> [掲載テキスト]
日本イーライリリー株式会社は、「肺がん患者さんが“その人らしく”生きるために~治療と人生をつなぐ、医療従事者との対話とは~」というテーマで、2024年11月13日(水)に肺がんセミナーを開催しました。

治療選択肢が複数ある肺がんにおいて、患者さんが“その人らしく”生きるために最適な治療を選ぶには、患者さんと医療従事者との適切な対話が欠かせません。

近畿大学病院 がんセンター 特任教授 中川和彦先生

近畿大学病院 がんセンター 特任教授 中川和彦先生はセミナーの中で、肺がん治療において、医師の認識と患者の希望との間に相違点があると指摘。近年、非小細胞肺癌(non-small cell lung cancer、NSCLC)治療の進歩に伴い、複数の治療が選択できるようになりましたが、初回治療選択時の患者のニーズ及び医師の認識に関する報告はないといいます。

初回治療選択時、患者さんはどのようなことを考えているのでしょうか? また、初回治療選択時、医師はどのようなことを考え、患者にどのような説明をしているのでしょうか?

進行・再発NSCLCの初回治療選択時の説明の実態、並びに患者と医師の認識を調査することを目的とした、患者・医師を対象としたオンライン調査によると、「初回治療選択時の説明に関する文章に、どの程度同意しますか?」 といった質問には、以下の回答が寄せられました。

1.説明を受けることで、自身の病気の治療法について理解を深めたい

・患者(N=182) 95.6% 
・医師(N=217) 79.3%

2.将来の治療の可能性を知ることで、希望を持ったり、前向きに考えたりしたい

・患者(N=182) 94.5% 
・医師(N=217) 78.8%

3.知るべき情報をすべて知った上で治療選択し、あとで後悔しないで済むようにしたい

・患者(N=182) 94.5% 
・医師(N=217) 73.3%

4.がんや転移・再発について受け入れるのに精一杯で、いろんな情報を聞くのは精神的に負担だ

・患者(N=182) 23.6% 
・医師(N=217) 50.2%

5.説明をされても自分には理解できないと思う

・患者(N=182) 11.0%
・医師(N=217) 46.1%

仮に5つの治療選択肢があったら、いくつ説明してほしいですか(対象:患者)、いくつ説明しますか(対象:医師)といった質問には、以下の図ような回答が寄せられました。

> [取り組む課題]
[1] 肺がんセミナーの記事の「日本イーライリリー株式会社は」から「説明をしているのでしょうか?」まで(両端を含む)を、一字一句そのまま書き写してもらえますか?
[2] 肺がんセミナーの記事の最後の文に続けて、その先を書いてもらえますか?

データセットのレコード
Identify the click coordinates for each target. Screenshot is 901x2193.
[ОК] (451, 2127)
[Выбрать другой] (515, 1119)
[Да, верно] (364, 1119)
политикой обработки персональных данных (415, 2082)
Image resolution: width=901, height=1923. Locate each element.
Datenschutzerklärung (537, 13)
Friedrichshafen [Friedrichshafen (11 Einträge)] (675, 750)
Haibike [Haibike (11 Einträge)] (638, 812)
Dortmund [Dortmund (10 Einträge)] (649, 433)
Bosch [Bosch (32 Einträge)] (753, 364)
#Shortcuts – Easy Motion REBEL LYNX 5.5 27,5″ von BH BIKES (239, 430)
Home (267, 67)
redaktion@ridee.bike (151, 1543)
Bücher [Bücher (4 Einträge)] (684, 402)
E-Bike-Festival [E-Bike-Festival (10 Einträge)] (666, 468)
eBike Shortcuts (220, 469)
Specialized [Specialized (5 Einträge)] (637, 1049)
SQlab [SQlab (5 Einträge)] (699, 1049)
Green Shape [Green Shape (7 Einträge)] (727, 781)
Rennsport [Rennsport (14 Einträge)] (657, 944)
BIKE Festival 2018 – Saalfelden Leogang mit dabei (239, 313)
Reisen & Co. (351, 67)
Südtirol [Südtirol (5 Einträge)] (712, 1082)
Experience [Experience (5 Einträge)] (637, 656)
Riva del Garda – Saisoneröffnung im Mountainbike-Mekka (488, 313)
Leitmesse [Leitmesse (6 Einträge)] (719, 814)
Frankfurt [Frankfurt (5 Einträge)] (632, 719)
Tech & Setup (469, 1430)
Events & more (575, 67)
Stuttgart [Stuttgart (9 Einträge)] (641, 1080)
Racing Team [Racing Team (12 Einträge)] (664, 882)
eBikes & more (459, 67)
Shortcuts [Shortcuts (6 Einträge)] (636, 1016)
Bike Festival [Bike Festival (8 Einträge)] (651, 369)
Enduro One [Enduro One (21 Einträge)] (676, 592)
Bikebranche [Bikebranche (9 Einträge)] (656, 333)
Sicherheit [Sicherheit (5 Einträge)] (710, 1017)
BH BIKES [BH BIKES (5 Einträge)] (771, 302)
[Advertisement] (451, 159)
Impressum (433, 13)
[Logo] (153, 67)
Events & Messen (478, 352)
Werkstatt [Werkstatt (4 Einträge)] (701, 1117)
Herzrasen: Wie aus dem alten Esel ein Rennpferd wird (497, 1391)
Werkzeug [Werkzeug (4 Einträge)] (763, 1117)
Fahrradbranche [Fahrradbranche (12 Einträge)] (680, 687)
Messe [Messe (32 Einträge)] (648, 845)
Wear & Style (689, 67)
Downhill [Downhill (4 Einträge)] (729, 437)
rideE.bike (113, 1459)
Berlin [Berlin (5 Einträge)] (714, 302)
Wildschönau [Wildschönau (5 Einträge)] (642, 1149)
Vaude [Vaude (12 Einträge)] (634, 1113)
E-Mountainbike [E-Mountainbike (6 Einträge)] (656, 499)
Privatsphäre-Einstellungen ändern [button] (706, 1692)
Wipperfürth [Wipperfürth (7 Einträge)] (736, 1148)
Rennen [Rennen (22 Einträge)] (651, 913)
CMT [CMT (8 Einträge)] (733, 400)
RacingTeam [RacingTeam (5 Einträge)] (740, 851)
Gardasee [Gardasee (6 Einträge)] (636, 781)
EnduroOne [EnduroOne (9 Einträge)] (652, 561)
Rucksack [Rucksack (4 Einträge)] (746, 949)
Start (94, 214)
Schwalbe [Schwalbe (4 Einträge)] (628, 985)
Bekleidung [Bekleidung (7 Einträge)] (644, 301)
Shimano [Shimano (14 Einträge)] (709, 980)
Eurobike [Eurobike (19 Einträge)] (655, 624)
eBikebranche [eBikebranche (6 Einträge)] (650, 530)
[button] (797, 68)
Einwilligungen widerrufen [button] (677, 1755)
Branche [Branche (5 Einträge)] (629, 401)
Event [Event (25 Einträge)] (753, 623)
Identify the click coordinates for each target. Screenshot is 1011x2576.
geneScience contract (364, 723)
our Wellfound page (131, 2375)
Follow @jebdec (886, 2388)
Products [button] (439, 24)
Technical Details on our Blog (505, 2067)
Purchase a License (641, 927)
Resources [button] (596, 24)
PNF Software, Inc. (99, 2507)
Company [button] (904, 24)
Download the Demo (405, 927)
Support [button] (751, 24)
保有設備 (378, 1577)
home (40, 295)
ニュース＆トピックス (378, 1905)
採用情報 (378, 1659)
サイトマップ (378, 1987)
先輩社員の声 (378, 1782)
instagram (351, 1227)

> [課題の解答]
[1]
日本イーライリリー株式会社は、「肺がん患者さんが“その人らしく”生きるために~治療と人生をつなぐ、医療従事者との対話とは~」というテーマで、2024年11月13日(水)に肺がんセミナーを開催しました。

治療選択肢が複数ある肺がんにおいて、患者さんが“その人らしく”生きるために最適な治療を選ぶには、患者さんと医療従事者との適切な対話が欠かせません。

近畿大学病院 がんセンター 特任教授 中川和彦先生

近畿大学病院 がんセンター 特任教授 中川和彦先生はセミナーの中で、肺がん治療において、医師の認識と患者の希望との間に相違点があると指摘。近年、非小細胞肺癌(non-small cell lung cancer、NSCLC)治療の進歩に伴い、複数の治療が選択できるようになりましたが、初回治療選択時の患者のニーズ及び医師の認識に関する報告はないといいます。

初回治療選択時、患者さんはどのようなことを考えているのでしょうか? また、初回治療選択時、医師はどのようなことを考え、患者にどのような説明をしているのでしょうか?

[2]
説明する選択肢を一つに限定する場合の理由(対象:医師、N=133)としては、以下の図ような結果となりました。

このように、進行・再発NSCLCの初回治療選択時の認識に、患者・医師間で違いがあることが示されました。患者は、「医師にもっと説明してほしい。理解を深めたい。自分も関わりたいと考えている」一方で、医師は患者への様々な配慮ゆえに、情報量を調整している可能性が示唆されました。

中川和彦先生は、患者が後悔せず、より納得して治療に臨めるようにするには、共同意思決定(shared decision making、SDM)を推進していく必要があると述べています。SDMの重要性を理解し促進するためには、患者、医療者、双方の努力が必要であり、SDM推進のための環境・システムの構築も不可欠であると語りました。